General Assessment	Simple and practical, but with limited performance	Durable, but with the disadvantages of high vibration and chatter.	Improved SMC; good, but still a waved structure present	The method that performs best in all tests is fast, precise, durable, and smooth.

.

Finally, the simulation results show that ERL-SMC is a high-performance, robust, and stable control strategy for BLDC motor drivers. This method offers more effective performance compared to classic PI and SMC controllers, especially in applications with high load fluctuations and varying input voltage.

A comparison of the proposed control method with articles [11,19,20,21] is presented in

Table 9. Comparison of four control methods with the proposed control method.

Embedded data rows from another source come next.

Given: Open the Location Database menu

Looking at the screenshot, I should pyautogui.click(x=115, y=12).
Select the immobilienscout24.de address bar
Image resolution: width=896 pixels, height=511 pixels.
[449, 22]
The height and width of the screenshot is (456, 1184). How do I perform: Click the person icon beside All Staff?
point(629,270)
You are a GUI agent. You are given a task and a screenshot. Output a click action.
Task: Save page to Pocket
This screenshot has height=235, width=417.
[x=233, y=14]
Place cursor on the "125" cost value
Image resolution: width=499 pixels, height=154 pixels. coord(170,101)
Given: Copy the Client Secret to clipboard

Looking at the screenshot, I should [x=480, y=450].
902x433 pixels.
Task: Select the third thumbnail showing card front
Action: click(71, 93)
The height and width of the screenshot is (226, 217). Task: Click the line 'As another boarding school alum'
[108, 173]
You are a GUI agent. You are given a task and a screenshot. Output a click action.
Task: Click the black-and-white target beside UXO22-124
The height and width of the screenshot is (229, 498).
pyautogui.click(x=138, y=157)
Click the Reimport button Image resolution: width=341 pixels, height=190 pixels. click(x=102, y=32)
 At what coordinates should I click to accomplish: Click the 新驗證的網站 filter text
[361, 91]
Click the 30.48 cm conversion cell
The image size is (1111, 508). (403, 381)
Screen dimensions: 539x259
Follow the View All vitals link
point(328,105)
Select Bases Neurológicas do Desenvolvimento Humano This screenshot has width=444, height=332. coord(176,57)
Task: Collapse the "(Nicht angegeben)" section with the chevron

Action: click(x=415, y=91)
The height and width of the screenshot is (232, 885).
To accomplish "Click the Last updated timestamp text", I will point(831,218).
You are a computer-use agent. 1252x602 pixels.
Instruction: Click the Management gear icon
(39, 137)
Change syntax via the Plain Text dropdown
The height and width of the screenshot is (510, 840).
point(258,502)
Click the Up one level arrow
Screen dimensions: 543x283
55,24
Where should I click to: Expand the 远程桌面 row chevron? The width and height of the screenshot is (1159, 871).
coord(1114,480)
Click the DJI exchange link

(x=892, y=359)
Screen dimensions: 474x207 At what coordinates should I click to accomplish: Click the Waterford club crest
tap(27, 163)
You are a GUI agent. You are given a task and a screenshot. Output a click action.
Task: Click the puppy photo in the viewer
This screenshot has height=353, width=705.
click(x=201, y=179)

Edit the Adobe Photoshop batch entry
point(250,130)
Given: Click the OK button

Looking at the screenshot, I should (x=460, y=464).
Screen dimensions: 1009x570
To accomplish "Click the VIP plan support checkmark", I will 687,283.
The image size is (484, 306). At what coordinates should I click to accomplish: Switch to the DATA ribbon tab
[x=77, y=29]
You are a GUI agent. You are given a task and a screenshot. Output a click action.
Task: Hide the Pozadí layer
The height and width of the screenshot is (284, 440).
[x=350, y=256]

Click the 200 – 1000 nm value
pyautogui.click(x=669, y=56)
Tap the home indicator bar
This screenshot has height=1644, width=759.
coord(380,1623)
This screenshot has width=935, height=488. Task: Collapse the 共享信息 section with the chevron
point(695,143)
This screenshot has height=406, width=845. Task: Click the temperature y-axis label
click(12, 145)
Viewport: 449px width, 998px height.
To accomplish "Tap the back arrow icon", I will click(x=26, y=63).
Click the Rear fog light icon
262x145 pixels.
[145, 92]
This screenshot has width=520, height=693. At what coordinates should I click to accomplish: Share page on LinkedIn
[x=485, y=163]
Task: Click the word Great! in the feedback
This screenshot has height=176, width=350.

Ref.	Motor/System and Conditions	Control Strategy	Scenarios/Test Conditions	Highlights	According to This Study, the Deficiency/Limitation
[11]	BLDC motor, simulation, and experimental	PI and classic SMC	Speed response and load disturbances	SMC provided better stability with a shorter settling time and less overshoot compared to PID	Only two controllers were compared; advanced SMC derivatives (e.g., ST-SMC/ERL-SMC) were not included. Stress or load-stress joint disruptive scenarios have not been analyzed.
[19]	1 kW BLDC motor, 3000 rpm nominal, EV scenario	1st order SMC, 2nd order SMC, integral SMC	Speed control under nominal speed and constant load	The steady-state error and stability of Integral SMC have been found to be better than those of other types of SMC	Disturbances such as load changes, voltage changes, and reference steps were not examined. Also, SMC-PI comparison or PI control is not included.
[20]	BLDC, EV drive system, single motor	PI and classic SMC	Dynamic performance and robustness tests (load degradation, variable conditions)	It has been reported that SMC provides better robustness and more stable speed control compared to PI	The number of controllers is limited, and SMC derivatives (ST or ERL) have not been analyzed.
[21]	BLDC motor, constant speed control	Classical SMC and higher-order (HOSMC)/advanced SMC	Nominal speed, steady-state control under constant load	HOSMC offered lower steady-state error and better oscillation performance compared to classical SMC	Only steady-state conditions were evaluated; no comparisons were made outside of constant or nominal conditions (voltage/load/reference changes).
[22]	High-precision gimbal system, experimental (ASELSAN platform)	D/UE-based Integral Sliding Mode Control (ISMC) with H∞-based disturbance/uncertainty estimator	Robust stability and performance under disturbances, uncertainties, bandwidth-limited estimation; comparison with SMO, MUDE, and H∞ main controller	Explicit RS and robust-performance conditions derived; D/UE improves disturbance rejection within observer bandwidth; reduced chattering via lower switching gain; superior performance vs. SMO and MUDE in experiments	High controller order due to H∞ synthesis; design complexity and tuning effort are relatively high; performance depends on proper observer bandwidth shaping
[23]	Wafer stage of photolithography system, 1-D linear motor stage, simulation, and real-time experiments	Practical Fractional-Order Variable-Gain Supertwisting Algorithm (PFVSTA)	Acceleration/deceleration phases, steady scanning phases, disturbance injection, comparison with CGSTA, VGSTA, FCGSTA, VGPID	Fractional-order sliding surface enables fast response with low overshoot; variable-gain STA reduces chattering and improves robustness under acceleration-dependent disturbances; superior RMS and MAX error performance in both simulations and experiments	Controller design involves fractional-order calculus and multiple parameters; implementation complexity is higher than classical SMC/STA; effectiveness depends on proper tuning of fractional order and variable-gain functions
[24]	DC–DC nonminimum phase (NMP) boost converter, EV-oriented applications, hardware experiments (dSPACE DS1104)	Novel second-order sliding mode control (SOSM) with FTESO (finite-time extended state observer)	Start-up response, sudden load variations, sudden input voltage variations, reference voltage changes, inductance variation, inductive loads, high-power operation (up to 120 W)	Direct voltage regulation with global finite-time stability; no input-voltage measurement required; effective suppression of state-dependent mismatched uncertainties; significantly reduced chattering compared to ISMC; superior robustness under load, voltage, inductance, and reference changes	Controller structure and analysis are mathematically complex; multiple gain functions (β1, β2, κ1, κ2, υ1) require careful tuning; computational and design complexity is higher than classical PI/SMC, which may limit rapid industrial adoption

. A detailed comparison of these studies has been made in terms of the control method, working conditions, and the results obtained.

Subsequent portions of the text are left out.